--- BEGIN Data section ---

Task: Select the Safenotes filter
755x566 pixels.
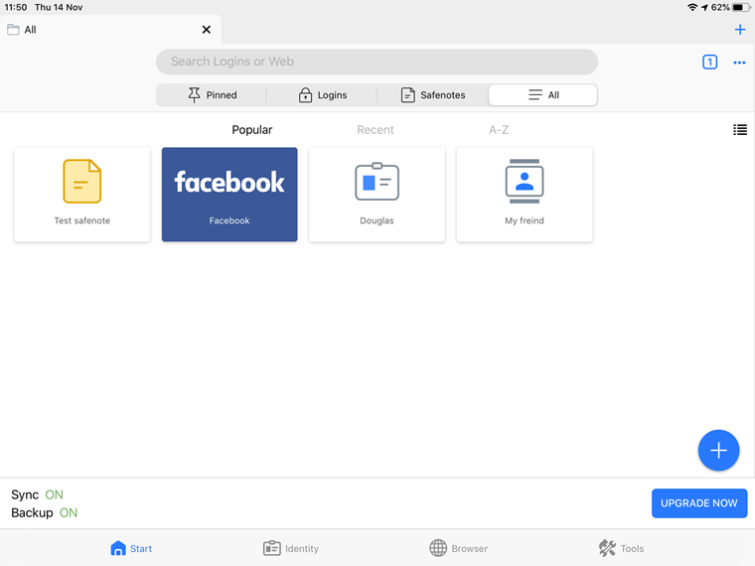Action: click(x=433, y=95)
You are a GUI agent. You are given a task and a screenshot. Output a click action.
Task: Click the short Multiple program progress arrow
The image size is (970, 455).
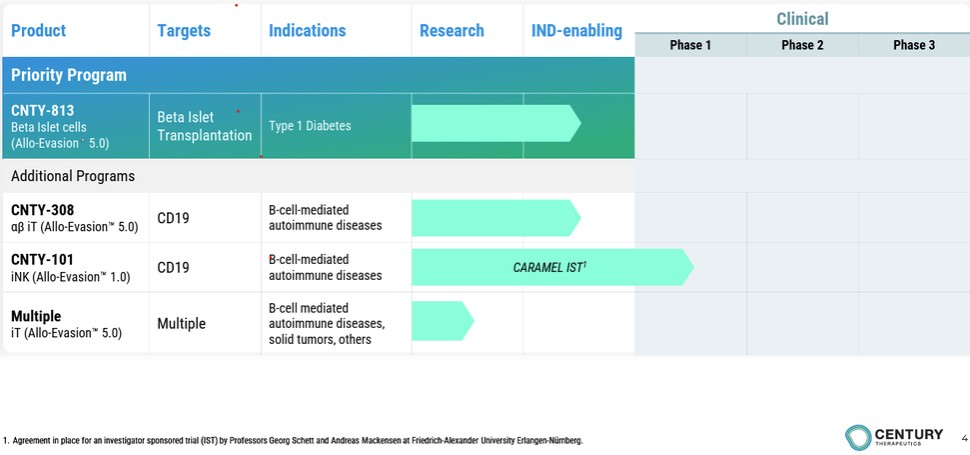click(441, 320)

--- END Data section ---

_Exercise aim_:
Repeat everything in the records verbatim, from the line containing "You are a GUI" down to the end of the records, both ends included. Leave the pictures out of your answer.

_The reply_:
You are a GUI agent. You are given a task and a screenshot. Output a click action.
Task: Click the short Multiple program progress arrow
The image size is (970, 455).
click(441, 320)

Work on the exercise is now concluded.